_Assigned task_
Write out the data below exactly, from its first line to the line containing "Open the License", that line included.

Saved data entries
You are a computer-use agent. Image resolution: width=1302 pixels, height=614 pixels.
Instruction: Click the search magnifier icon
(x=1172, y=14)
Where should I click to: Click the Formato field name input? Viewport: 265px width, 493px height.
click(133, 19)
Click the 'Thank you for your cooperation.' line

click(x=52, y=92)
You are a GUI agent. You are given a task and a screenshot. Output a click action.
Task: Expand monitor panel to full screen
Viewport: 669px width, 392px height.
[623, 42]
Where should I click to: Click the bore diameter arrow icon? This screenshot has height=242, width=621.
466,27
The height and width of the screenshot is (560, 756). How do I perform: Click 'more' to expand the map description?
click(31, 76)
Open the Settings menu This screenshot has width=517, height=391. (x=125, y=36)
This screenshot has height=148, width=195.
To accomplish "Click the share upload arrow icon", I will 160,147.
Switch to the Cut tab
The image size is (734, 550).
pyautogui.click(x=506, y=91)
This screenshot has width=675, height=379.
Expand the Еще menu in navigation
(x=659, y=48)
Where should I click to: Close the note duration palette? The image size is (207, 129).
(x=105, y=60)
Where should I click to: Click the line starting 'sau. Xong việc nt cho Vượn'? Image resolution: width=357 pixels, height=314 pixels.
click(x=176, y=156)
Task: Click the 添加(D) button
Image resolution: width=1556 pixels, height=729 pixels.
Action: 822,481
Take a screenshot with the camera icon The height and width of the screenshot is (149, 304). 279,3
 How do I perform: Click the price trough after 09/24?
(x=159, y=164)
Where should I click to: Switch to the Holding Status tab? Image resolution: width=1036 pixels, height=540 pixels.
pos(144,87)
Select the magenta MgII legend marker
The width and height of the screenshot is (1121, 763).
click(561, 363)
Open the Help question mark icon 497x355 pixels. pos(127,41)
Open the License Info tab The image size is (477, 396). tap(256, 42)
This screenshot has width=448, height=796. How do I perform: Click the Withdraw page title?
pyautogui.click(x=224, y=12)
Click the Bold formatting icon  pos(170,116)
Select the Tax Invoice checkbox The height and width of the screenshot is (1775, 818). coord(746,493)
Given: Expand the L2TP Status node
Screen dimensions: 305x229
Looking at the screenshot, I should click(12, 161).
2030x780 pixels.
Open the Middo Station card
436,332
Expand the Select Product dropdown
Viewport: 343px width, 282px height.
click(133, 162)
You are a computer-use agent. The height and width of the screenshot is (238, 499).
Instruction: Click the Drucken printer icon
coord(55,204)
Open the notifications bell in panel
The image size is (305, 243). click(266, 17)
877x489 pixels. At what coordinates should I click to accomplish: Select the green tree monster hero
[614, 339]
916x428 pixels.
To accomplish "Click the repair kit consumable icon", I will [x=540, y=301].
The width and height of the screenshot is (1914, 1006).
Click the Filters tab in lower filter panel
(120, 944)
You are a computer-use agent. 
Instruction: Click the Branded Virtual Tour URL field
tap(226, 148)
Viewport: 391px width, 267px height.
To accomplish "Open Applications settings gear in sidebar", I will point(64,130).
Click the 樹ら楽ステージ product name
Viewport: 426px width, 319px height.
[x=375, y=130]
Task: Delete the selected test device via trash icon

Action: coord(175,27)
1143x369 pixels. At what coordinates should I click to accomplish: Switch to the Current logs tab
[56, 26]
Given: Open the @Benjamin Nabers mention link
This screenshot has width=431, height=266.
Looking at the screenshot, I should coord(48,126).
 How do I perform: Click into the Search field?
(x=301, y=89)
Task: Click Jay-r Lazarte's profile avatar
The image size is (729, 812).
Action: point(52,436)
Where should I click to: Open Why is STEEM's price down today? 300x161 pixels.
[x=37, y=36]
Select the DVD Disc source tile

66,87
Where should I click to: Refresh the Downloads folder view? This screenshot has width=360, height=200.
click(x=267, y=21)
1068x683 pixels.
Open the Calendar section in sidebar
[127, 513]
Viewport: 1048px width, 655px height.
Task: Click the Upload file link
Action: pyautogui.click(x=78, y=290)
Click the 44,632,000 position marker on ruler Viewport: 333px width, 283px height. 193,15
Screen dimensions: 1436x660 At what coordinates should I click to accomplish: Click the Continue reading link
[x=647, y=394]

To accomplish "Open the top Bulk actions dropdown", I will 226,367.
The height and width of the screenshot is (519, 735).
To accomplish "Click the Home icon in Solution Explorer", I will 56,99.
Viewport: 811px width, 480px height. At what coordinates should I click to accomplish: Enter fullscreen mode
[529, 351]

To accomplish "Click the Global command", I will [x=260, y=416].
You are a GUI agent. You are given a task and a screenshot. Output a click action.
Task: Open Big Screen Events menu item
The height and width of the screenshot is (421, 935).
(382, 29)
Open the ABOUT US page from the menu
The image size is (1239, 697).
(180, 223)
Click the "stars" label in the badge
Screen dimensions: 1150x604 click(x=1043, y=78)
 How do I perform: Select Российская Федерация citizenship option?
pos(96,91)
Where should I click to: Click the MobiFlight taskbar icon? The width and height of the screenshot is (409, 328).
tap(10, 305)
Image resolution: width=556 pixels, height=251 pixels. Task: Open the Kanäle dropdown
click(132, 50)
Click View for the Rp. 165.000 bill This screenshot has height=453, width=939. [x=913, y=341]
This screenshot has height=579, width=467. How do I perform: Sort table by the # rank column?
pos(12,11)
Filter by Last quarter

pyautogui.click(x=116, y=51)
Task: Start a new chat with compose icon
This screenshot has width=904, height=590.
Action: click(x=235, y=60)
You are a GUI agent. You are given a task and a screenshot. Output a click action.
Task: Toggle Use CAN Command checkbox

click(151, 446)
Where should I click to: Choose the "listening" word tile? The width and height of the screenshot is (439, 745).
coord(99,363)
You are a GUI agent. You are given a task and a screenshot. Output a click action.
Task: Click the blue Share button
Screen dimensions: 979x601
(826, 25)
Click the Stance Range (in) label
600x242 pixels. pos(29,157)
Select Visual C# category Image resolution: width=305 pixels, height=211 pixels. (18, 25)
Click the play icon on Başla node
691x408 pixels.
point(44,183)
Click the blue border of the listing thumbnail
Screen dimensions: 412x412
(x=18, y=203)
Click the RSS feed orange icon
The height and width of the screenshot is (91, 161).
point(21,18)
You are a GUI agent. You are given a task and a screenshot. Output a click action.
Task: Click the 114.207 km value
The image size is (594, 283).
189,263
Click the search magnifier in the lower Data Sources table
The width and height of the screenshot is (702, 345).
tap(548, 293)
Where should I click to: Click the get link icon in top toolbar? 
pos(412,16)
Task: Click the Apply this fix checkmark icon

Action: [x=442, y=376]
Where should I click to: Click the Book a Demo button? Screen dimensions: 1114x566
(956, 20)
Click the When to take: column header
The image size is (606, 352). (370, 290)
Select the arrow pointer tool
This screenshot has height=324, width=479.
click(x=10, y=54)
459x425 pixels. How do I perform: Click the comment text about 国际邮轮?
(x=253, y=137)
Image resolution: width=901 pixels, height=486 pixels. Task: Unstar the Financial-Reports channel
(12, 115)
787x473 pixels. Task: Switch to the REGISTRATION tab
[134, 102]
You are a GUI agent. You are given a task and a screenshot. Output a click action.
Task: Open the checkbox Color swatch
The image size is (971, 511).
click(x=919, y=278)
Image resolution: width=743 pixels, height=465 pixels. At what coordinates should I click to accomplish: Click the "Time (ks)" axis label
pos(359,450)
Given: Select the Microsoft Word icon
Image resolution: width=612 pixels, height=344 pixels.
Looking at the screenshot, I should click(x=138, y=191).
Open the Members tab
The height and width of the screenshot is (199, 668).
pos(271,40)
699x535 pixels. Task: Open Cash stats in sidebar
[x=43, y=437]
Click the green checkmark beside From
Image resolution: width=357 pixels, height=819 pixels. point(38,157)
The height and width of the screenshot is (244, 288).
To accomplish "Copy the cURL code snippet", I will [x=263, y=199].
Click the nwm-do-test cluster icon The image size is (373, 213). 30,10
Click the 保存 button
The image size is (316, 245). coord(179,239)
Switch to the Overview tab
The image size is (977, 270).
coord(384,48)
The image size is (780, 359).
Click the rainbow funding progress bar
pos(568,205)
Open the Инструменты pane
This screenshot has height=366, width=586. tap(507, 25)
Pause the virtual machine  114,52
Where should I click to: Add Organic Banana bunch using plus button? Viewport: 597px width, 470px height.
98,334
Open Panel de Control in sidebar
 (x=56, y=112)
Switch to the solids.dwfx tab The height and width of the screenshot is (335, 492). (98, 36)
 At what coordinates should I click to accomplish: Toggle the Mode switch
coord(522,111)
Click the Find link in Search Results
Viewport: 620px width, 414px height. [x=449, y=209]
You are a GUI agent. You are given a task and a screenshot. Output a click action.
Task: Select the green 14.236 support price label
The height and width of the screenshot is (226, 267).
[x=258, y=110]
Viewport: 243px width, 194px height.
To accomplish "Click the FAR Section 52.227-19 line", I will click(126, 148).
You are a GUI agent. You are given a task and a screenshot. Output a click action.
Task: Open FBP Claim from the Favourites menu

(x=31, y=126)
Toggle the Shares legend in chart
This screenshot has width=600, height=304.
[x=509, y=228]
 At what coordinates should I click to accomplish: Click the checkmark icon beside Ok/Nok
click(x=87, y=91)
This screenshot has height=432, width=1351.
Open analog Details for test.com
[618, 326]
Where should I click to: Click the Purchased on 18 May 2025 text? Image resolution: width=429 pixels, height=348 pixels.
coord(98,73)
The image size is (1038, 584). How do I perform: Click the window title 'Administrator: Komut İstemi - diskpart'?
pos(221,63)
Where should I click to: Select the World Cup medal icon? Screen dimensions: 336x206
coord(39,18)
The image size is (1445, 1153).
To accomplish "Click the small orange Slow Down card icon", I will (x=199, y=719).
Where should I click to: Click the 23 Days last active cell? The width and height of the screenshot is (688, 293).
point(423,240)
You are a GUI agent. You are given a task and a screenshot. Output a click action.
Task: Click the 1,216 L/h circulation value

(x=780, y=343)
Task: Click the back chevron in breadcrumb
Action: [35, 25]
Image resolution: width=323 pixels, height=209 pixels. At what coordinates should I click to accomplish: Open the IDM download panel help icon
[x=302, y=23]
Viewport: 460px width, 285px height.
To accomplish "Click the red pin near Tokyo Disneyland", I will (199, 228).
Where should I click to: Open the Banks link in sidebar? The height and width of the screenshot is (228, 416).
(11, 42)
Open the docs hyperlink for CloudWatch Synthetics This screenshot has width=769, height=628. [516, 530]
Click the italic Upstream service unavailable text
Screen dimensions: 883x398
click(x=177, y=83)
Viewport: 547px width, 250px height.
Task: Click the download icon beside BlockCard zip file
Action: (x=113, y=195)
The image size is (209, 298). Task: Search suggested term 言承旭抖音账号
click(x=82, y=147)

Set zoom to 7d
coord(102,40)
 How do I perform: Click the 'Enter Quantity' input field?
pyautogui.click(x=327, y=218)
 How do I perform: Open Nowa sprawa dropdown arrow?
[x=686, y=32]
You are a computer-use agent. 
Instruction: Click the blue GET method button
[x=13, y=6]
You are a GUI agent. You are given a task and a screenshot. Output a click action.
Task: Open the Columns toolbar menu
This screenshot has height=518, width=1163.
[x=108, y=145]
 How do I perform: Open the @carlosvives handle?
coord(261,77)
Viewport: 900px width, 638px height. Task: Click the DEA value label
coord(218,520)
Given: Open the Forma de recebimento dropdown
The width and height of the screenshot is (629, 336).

_Answer to this exercise_
You are a computer-use agent. Image resolution: width=1302 pixels, height=614 pixels.
Instruction: Click the search magnifier icon
(x=1172, y=14)
Where should I click to: Click the Formato field name input? Viewport: 265px width, 493px height.
click(133, 19)
Click the 'Thank you for your cooperation.' line

click(x=52, y=92)
You are a GUI agent. You are given a task and a screenshot. Output a click action.
Task: Expand monitor panel to full screen
Viewport: 669px width, 392px height.
[623, 42]
Where should I click to: Click the bore diameter arrow icon? This screenshot has height=242, width=621.
466,27
The height and width of the screenshot is (560, 756). How do I perform: Click 'more' to expand the map description?
click(31, 76)
Open the Settings menu This screenshot has width=517, height=391. (x=125, y=36)
This screenshot has height=148, width=195.
To accomplish "Click the share upload arrow icon", I will 160,147.
Switch to the Cut tab
The image size is (734, 550).
pyautogui.click(x=506, y=91)
This screenshot has width=675, height=379.
Expand the Еще menu in navigation
(x=659, y=48)
Where should I click to: Close the note duration palette? The image size is (207, 129).
(x=105, y=60)
Where should I click to: Click the line starting 'sau. Xong việc nt cho Vượn'? Image resolution: width=357 pixels, height=314 pixels.
click(x=176, y=156)
Task: Click the 添加(D) button
Image resolution: width=1556 pixels, height=729 pixels.
Action: 822,481
Take a screenshot with the camera icon The height and width of the screenshot is (149, 304). 279,3
 How do I perform: Click the price trough after 09/24?
(x=159, y=164)
Where should I click to: Switch to the Holding Status tab? Image resolution: width=1036 pixels, height=540 pixels.
pos(144,87)
Select the magenta MgII legend marker
The width and height of the screenshot is (1121, 763).
click(561, 363)
Open the Help question mark icon 497x355 pixels. pos(127,41)
Open the License Info tab The image size is (477, 396). tap(256, 42)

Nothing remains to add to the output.